I am interested in all the alternative presses and ways and means to publication that are available (and becoming available) right now. Mother, Stranger was published by The Atavist, an on-line publisher of extra longform nonfiction. How did you decide to go with Atavist? How has your experience publishing through this venue been so far?
CB: It’s been a really exciting journey. I like that the Atavist publishes super long-form journalism, because these are the kinds of pieces that are especially tricky to publish. They’re too long for magazines, too short for books, and yet writers themselves love doing these stories—we have all the room we need, to be as lush and creative or nuanced and complex as we need to be, and readers can feel that pleasure. Still, I was reluctant at first to go with an electronic publisher because I have always been loyal to real paper books and literary journals, and didn’t want to sell out on the form I love the most. Then I read all the work that the Atavist had produced, and I saw the way they foregrounded the narrative of each of their productions—all of the multimedia enhancements were just that, enhancements—and I thought it would be interesting to stretch, and to work with a team. I’ve done radio stories before, and really appreciated what music and ambient sound and so on can bring to a written story, and I found that the multi-dimensionality of Mother Stranger was really beautiful. The production people there are so talented.
Mother Stranger is rich and dense. There hardly seems to be a moment or word out of place and yet the material is so complicated that I'm sure this could have easily been a much longer work. How did you make the decision to keep it limited to a shorter work?
CB: It may still be a longer work one day. I’ve written much more than I published with the Atavist, but honestly, it’s such vulnerable material, it was a relief to be able to publish a shorter work to sort of test the waters. I could see how it was received, and see how I felt about that reception, before I go on one day to write further about my childhood and life.
How did writing Mother Stranger change how you view yourself as a mother?
CB: It didn’t, not all that much. At least the writing itself didn’t change my self perception in that regard. When my mom actually died three years ago, I felt a sense of relief and a deeper connection to my daughter, because there was no longer this fantasy that my mom would suddenly literally reappear and somehow wreck everything I had built. I don’t actually talk to my daughter that much about my mom; for her, I think, I exist mostly for her alone. And that’s okay. I like that I can give her a sense of security.

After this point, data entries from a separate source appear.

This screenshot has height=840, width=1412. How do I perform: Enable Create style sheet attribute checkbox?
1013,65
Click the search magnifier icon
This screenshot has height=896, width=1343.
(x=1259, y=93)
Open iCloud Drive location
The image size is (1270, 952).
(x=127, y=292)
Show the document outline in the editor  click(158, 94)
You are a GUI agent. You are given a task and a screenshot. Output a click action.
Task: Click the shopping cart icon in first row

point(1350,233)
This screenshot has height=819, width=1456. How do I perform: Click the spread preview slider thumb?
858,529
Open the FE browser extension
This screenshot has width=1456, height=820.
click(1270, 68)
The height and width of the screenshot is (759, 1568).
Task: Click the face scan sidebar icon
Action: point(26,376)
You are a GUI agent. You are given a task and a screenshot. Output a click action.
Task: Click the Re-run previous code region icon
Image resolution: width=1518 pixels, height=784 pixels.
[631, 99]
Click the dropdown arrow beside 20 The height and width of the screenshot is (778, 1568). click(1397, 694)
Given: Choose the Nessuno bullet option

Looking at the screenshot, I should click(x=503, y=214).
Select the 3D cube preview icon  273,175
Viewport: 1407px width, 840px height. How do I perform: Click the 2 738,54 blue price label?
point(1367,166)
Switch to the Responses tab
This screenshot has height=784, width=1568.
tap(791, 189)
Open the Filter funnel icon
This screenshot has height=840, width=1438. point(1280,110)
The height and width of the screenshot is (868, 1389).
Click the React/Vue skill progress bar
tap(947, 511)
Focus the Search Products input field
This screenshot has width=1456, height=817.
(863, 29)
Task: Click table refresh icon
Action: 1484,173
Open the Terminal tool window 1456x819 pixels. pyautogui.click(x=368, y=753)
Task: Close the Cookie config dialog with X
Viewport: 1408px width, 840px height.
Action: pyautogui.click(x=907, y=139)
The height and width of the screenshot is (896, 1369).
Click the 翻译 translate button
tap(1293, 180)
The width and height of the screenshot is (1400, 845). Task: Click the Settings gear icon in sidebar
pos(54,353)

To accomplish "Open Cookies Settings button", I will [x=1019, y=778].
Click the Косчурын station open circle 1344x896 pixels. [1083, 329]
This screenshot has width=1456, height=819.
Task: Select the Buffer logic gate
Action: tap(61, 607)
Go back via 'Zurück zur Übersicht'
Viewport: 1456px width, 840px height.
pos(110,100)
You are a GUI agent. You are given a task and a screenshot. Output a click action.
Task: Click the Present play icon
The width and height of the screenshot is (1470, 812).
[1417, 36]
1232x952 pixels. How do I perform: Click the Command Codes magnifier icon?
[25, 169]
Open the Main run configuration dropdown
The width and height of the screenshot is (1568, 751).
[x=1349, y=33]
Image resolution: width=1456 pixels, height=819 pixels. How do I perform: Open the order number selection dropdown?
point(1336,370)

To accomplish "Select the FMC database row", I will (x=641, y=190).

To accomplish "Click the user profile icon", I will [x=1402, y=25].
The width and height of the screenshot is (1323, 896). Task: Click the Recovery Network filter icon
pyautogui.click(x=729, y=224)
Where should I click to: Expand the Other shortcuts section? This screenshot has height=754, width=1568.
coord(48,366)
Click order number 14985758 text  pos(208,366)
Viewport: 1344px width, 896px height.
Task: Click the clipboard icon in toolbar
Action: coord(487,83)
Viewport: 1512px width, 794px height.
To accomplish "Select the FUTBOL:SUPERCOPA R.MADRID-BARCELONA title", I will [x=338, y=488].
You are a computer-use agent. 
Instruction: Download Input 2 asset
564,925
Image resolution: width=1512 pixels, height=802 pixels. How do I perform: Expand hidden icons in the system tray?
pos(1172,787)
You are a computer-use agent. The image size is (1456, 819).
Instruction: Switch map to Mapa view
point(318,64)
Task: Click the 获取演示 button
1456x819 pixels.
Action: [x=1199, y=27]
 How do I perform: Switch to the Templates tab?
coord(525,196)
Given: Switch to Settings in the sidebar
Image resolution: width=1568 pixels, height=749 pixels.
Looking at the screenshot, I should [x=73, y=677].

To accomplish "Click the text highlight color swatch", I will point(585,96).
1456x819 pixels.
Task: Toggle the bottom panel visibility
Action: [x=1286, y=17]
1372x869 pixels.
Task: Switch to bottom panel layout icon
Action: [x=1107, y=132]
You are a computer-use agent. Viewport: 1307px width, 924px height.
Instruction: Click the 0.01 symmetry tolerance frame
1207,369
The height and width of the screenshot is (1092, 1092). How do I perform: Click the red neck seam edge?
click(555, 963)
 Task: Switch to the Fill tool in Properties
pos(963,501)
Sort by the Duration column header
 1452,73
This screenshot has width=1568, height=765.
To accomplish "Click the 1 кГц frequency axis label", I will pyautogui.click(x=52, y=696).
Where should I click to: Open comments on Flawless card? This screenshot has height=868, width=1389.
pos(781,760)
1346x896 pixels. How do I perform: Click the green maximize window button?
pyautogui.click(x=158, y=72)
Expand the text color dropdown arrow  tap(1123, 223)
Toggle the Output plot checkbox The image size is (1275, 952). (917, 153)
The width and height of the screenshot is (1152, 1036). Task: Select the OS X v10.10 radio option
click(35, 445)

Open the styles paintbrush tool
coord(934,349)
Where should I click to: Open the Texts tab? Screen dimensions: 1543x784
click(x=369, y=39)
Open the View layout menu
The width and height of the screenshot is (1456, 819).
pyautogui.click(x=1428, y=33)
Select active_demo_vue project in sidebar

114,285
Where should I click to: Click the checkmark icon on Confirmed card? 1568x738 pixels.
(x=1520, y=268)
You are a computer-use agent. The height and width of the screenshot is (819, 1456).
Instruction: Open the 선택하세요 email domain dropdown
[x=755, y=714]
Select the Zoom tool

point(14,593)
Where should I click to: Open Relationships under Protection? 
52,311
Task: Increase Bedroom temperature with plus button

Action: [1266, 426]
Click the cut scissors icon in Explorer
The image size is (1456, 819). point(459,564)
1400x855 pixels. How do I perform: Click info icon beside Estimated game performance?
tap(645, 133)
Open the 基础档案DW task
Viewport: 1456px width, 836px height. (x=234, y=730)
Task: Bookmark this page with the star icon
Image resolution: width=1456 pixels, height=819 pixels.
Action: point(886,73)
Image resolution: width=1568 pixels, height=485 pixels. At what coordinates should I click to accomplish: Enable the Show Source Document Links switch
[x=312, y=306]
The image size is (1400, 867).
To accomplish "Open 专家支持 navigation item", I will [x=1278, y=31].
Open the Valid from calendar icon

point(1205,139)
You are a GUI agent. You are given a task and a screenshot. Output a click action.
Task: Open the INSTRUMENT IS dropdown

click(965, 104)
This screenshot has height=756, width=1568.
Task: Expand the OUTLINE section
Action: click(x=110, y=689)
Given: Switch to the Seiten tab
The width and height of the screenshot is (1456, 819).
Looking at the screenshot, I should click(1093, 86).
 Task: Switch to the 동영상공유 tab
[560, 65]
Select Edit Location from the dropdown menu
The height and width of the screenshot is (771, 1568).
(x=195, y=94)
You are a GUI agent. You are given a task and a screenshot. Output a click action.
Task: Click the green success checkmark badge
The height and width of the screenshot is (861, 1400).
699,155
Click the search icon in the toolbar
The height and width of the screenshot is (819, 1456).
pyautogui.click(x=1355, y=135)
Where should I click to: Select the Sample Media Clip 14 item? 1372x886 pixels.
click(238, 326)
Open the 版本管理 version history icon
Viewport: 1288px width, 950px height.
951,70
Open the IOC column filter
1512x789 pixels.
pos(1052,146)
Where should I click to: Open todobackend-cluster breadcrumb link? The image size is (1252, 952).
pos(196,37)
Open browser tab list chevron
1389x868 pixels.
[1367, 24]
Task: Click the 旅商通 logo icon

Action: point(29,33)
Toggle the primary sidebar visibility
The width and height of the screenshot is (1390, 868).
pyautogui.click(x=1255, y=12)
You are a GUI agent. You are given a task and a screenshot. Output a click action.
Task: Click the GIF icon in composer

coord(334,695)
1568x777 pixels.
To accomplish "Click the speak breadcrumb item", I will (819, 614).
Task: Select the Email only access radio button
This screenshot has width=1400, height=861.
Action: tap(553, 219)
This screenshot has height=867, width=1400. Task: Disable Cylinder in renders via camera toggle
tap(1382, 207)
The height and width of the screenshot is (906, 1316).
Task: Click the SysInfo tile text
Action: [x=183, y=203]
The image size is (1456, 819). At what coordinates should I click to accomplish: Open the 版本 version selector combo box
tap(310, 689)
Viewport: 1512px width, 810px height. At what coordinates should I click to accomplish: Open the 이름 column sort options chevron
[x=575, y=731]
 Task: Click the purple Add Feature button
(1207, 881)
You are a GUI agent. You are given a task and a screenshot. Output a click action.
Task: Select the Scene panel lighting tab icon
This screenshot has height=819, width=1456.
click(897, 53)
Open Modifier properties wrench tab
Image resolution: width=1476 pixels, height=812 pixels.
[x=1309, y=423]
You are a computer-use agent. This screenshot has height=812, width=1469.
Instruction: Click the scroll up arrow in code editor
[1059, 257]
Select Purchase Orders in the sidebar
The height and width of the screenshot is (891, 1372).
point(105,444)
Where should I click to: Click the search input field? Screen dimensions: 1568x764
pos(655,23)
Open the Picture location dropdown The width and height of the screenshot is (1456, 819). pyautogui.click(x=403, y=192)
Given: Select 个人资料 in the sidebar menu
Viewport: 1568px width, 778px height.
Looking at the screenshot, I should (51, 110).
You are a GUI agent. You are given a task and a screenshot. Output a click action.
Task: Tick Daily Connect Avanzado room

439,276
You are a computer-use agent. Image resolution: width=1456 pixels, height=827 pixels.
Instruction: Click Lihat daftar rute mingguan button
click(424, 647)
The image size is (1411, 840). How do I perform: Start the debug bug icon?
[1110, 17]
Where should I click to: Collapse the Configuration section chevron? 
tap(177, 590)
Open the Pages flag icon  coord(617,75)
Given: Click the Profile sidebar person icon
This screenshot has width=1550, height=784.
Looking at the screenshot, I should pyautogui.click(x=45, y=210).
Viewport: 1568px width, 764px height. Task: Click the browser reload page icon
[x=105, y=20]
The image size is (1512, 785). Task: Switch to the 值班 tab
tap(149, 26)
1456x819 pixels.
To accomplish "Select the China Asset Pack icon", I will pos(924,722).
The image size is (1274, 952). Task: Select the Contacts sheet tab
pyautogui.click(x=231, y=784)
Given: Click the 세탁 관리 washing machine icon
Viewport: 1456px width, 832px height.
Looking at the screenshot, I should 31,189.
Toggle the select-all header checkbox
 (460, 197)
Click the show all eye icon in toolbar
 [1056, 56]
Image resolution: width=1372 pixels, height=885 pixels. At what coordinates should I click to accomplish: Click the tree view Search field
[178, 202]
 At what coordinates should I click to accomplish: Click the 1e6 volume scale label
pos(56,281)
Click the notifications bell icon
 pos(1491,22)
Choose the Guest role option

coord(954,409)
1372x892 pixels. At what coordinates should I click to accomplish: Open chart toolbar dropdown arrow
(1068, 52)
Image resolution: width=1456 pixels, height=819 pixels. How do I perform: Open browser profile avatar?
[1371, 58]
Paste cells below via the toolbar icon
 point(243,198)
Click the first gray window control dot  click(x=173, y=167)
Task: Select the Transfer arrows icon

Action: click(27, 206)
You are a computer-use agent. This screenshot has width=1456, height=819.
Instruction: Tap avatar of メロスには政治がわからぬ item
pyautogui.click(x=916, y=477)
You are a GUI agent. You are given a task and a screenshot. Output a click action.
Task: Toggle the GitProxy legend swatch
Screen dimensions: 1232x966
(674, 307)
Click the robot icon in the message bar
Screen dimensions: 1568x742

Your work includes YA fiction, nonfiction, memoir, radio and even erotica. Can you share any quirks, habits, or tips that you have as a writer?
CB: Like most of us, my writing life probably looks pretty boring from the outside. I’m usually working on more than one thing at once, or at least thinking about my next project while finishing something up. I write in the mornings, usually, and force myself to get out two pages a day when I’m working on a book. In the afternoons, I edit something that’s at least a few weeks old, to give the newer material time to breathe. If I edit something that’s too fresh, I end up shredding it beyond recognition.
I'm fascinated by writing spaces. Describe where you write.
CB: I love this question! I live in a loft with my partner and two cats and two dogs—it’s essentially one big open room, with animals running everywhere, so visually, it’s too chaotic to sit on a couch with a laptop and write. So we built two half walls in a corner and made me a little office, which I love. I have a big wooden desk in there, and an electronic piano to fool around on when I get stuck. It’s like a happy cave.